Numerous methods have been proposed in literature for
implementing reconfigurable FIR filters [3]. The multiply-andaccumulate (MAC) operation based programmable filter in [3]
is an inefficient implementation resulting due to the delay and
power consumption issues of the coefficient multipliers
involved in MAC operations. In [4], a digit based
reconfigurable FIR filter implementation architecture is
proposed. In this technique, the tap (coefficient) number and
the number of non-zero digits in each tap are arbitrarily
assigned and the aim is to reduce the filter complexity by
reducing coefficient precision. A canonic signed digit based
(CSD) based reconfigurable FIR filter is proposed in [5], which
is characterized by a high speed operation. The techniques
proposed in [4, 5] have a high utilization of hardware resources
and thus a high power consumption, which makes them
infeasible for applications like cognitive radios for whom these
parameters are critical. A reconfigurable multiplier block
(ReMB) that employs graph dependence (GD) algorithms was
introduced in [6]. A time-multiplexed multiple constant
multiplication (MMCM) approach is proposed in [7], which
takes coefficients as constants and uses GD algorithms to
reduce redundancy. The methods proposed in [6, 7] have a low
speed of operation due to the sequential nature of the GD
algorithms used and the resulting longer critical path lengths
observed.
The techniques proposed in [3-7] implement reconfigurable
filters with variable inputs along with variable coefficients.
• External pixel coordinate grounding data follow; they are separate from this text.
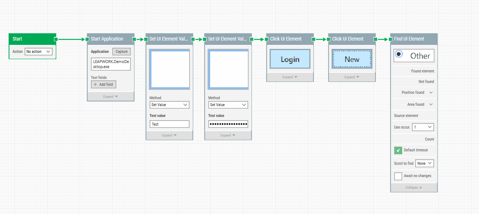The height and width of the screenshot is (214, 479).
Task: Click the Start block green output connector
Action: [x=55, y=39]
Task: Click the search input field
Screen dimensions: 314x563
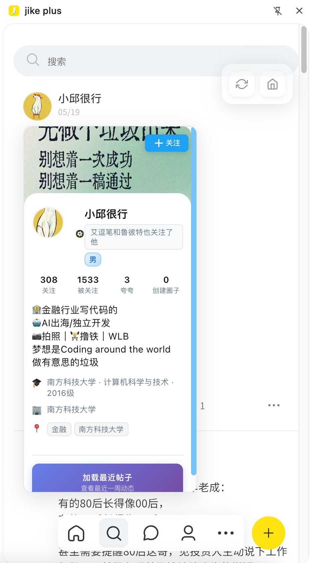Action: pyautogui.click(x=156, y=61)
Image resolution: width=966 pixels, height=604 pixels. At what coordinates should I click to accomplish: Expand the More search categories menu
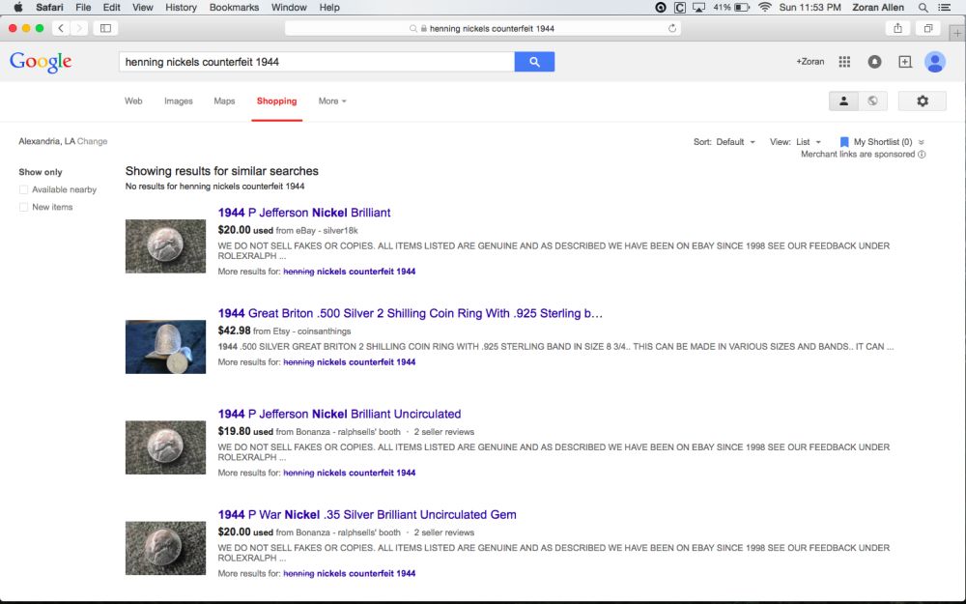[x=332, y=101]
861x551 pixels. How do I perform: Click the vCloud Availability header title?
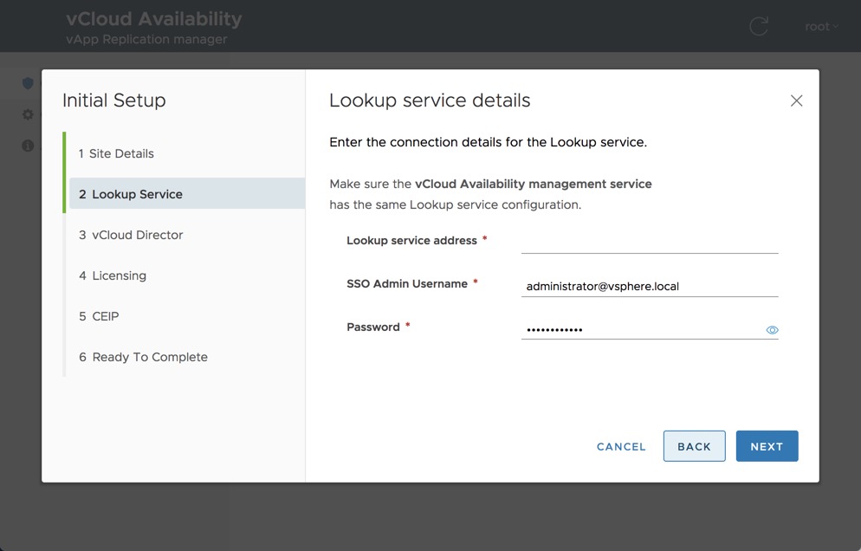154,18
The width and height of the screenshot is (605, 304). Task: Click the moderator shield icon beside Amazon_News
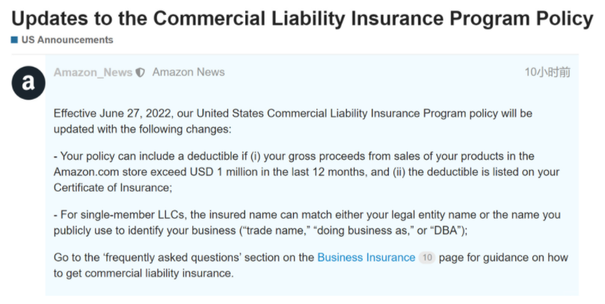tap(140, 73)
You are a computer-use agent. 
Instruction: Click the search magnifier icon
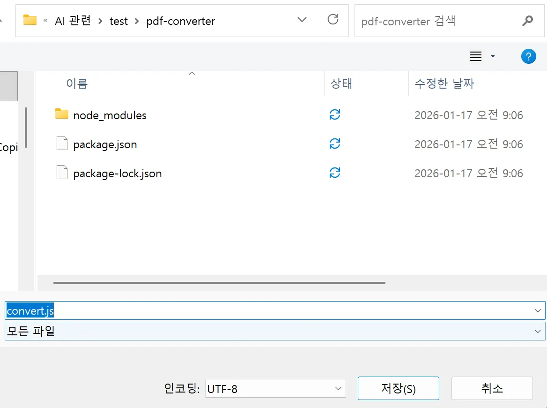[528, 21]
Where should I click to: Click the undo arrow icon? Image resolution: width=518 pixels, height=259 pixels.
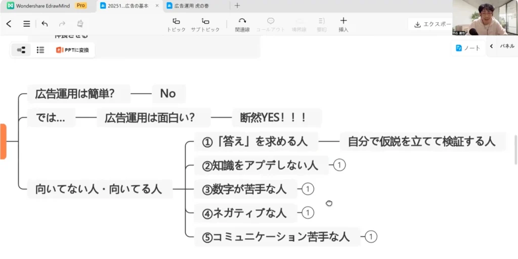point(45,24)
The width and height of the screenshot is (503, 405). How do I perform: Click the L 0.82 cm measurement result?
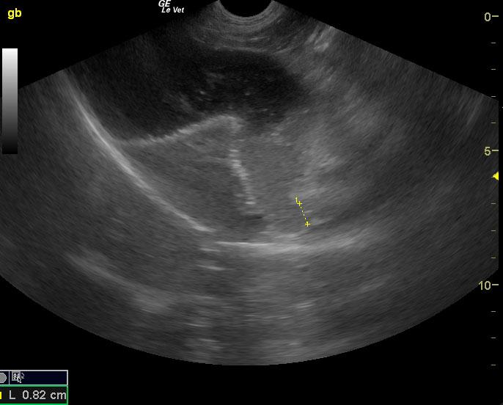click(37, 395)
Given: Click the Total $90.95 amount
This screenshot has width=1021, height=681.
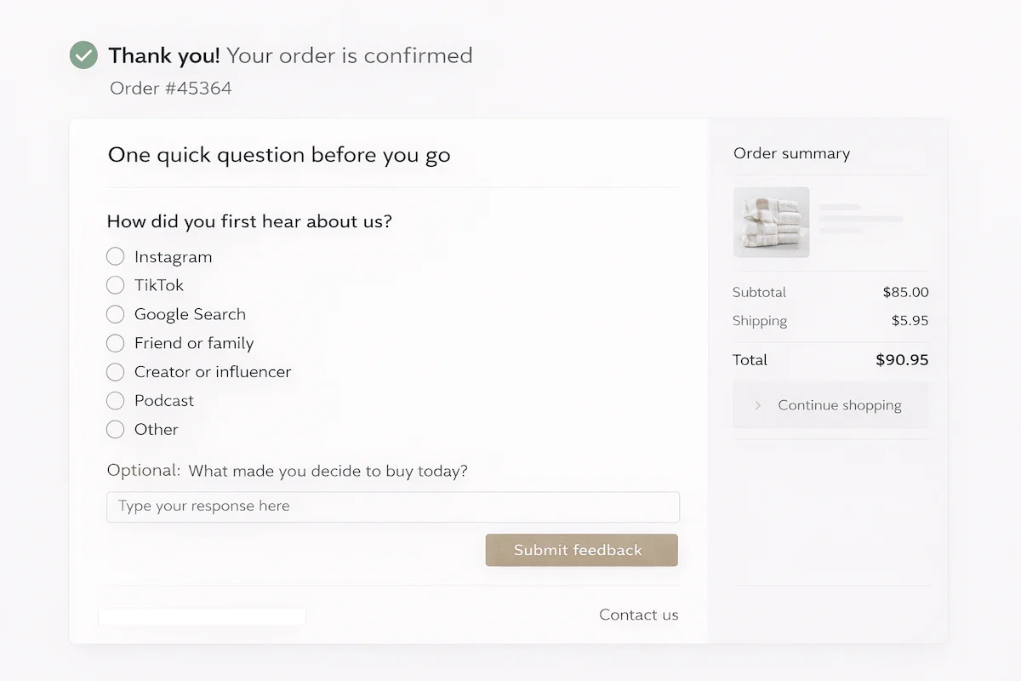Looking at the screenshot, I should pyautogui.click(x=901, y=359).

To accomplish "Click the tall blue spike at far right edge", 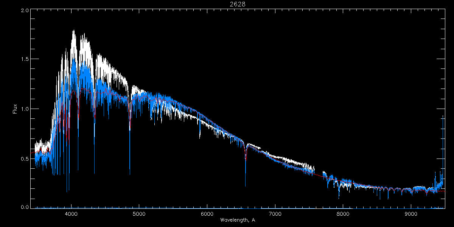I will pos(443,117).
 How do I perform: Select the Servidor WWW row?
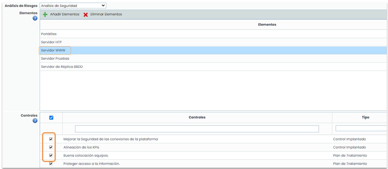53,50
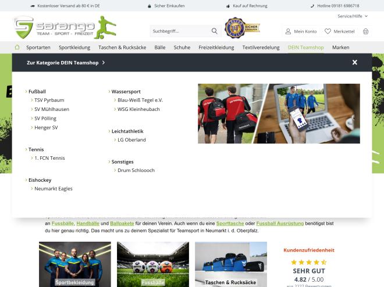Click the Sarango logo

[65, 27]
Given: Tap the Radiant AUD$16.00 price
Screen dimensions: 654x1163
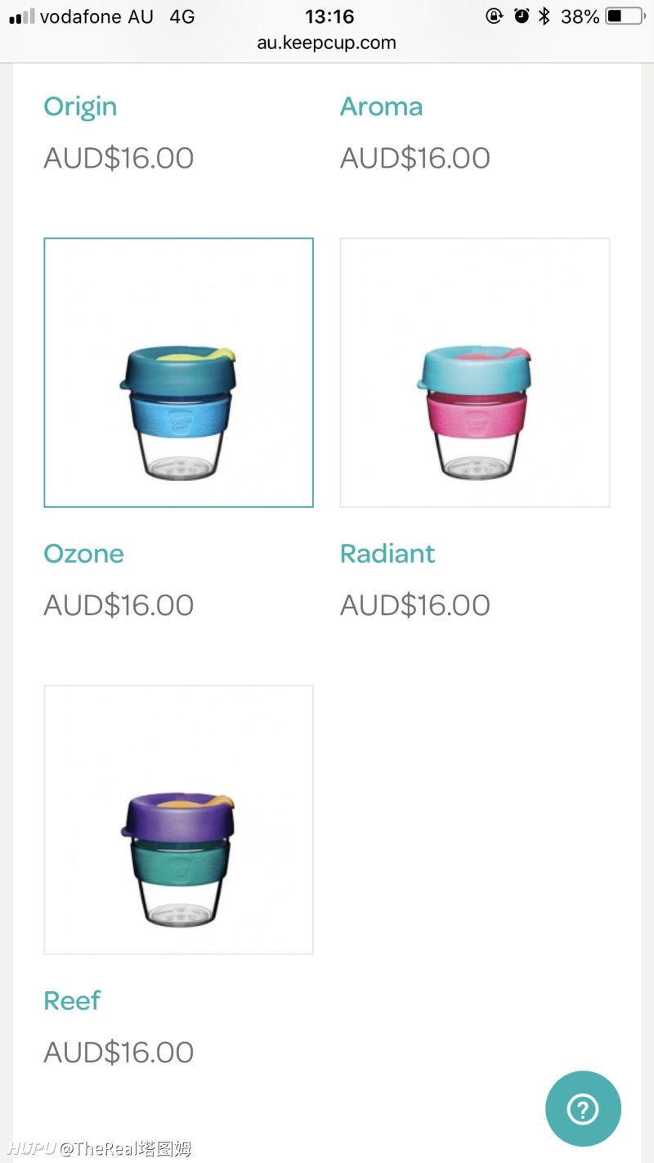Looking at the screenshot, I should click(415, 605).
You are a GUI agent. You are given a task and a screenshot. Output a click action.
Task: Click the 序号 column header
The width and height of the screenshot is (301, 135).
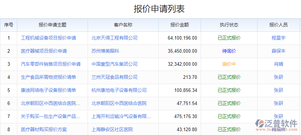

The
resulting complexity in these methods can be reduced if the
filter coefficients are kept fixed and variable frequency
responses are obtained using them, corresponding to the
different wireless communication standards. In [8], a
coefficient decimation method (CDM) is proposed to obtain
low complexity reconfigurable FIR filters. The CDM is able to
generate variable frequency responses by operating upon fixed
filter coefficients by employing two coefficient decimation
operations, one to vary the passband width of the prototype
filter (termed as CDM-II) and another to generate multi-band
frequency responses (termed as CDM-I). In [9], a
reconfigurable non-uniform channel filter is proposed based on
CDM-II, interpolation and frequency response masking
techniques. In [10], successive CDM-II operations are
performed to obtain a reconfigurable FIR filter that is used in a
spectrum sensing scheme for mobile cognitive radio terminals.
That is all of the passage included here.